A Handbook to the Works of Browning (6th ed.) eBook

This eBook from the Gutenberg Project consists of approximately 488 pages of information about A Handbook to the Works of Browning (6th ed.).

     “One Way of Love.” (Love as the completeness of
     self-surrender.) “Dramatic Lyrics.”  Published in “Men and
     Women.” 1855.

     “Rudel to the Lady of Tripoli.” (Love as the completeness of
     self-surrender.) “Men and Women.”  Published in “Dramatic
     Lyrics.” 1842.

     “In Three Days.” (Love as the intensity of expectant hope.)
     “Dramatic Lyrics.”  Published in “Men and Women.” 1855.

     “In a Gondola.” (Love as the intensity of a precarious joy.)
     “Dramatic Romances.”  Published in “Dramatic Lyrics.” 1842.

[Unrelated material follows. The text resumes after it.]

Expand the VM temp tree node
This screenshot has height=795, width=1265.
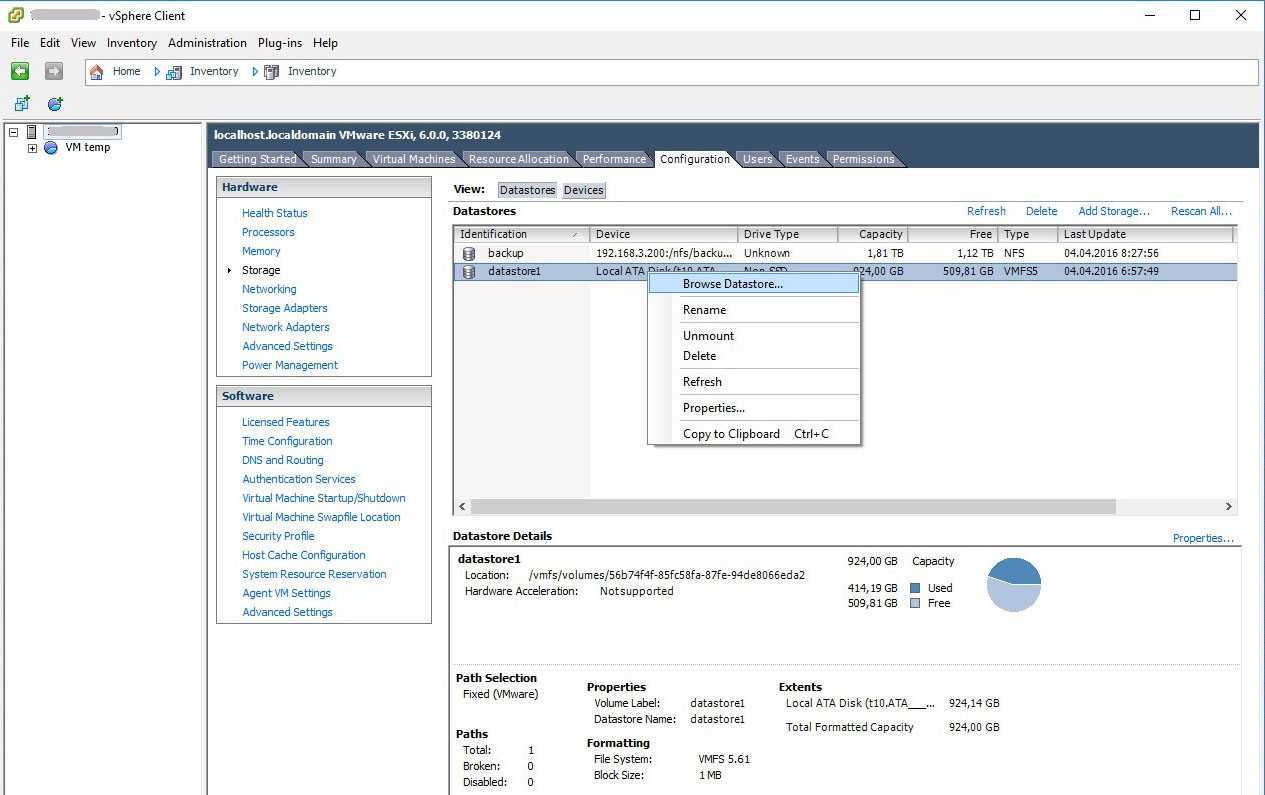click(32, 148)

     “Porphyria’s Lover.” (Love as the tyranny of spiritual
     appropriation.) “Dramatic Romances.”  Published in “Dramatic
     Lyrics.” 1842.

     “James Lee’s Wife.” (Love as saddened by the presentiment and
     the consciousness of change.) “Dramatis Personae.” 1864

     “The Worst of it.” (Love as the completeness of
     self-effacement.) “Dramatis Personnae.” 1864.

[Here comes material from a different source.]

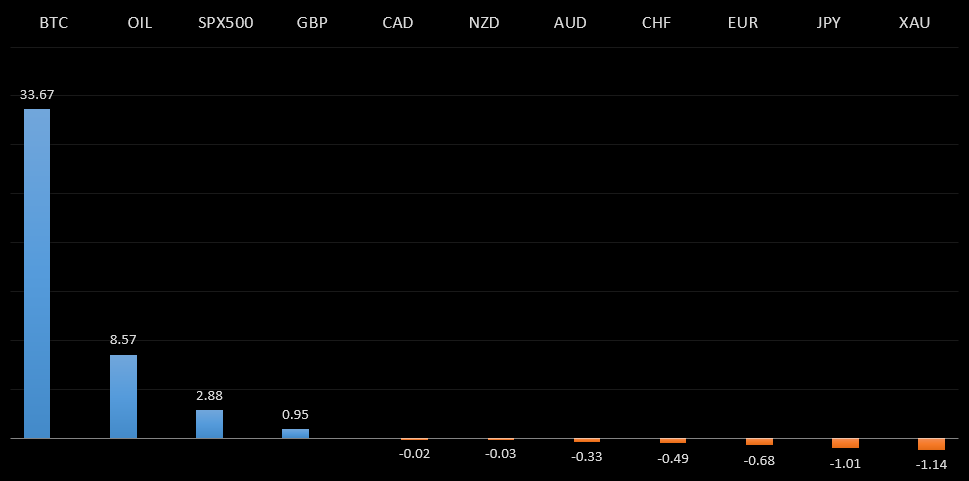
Task: Click the 33.67 data label
Action: [x=37, y=94]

     “Too Late.” (Love as the sense of a loss which death has
     rendered irrevocable.) “Dramatis Personae.” 1864.

The two first of these are inspired by the belief in the distinctness and continuity of the soul’s life; and represent love as a condition of the soul with which positive experience has very little to do; but in all the others it is treated as part of this experience, and subject for the time being to its laws.  The situation sketched—­for it is nothing more—­in “CRISTINA” is that of a man and woman whom a glance has united, and who both have recognized in this union the predestined object of their life.  The knowledge has only flashed on the woman’s mind, to be extinguished by worldly ambitions and worldly honours; and for her, therefore, the union remains barren.  But the existence of the man is enriched and perfected by it.  She has spiritually lost him, but he has gained her; for though she has drifted away from him, he retains her soul. (This poetical paradox is the strong point of the poem.) It is henceforth his mission to test their blended powers; and when that has been accomplished, he will have done, he says, with this world.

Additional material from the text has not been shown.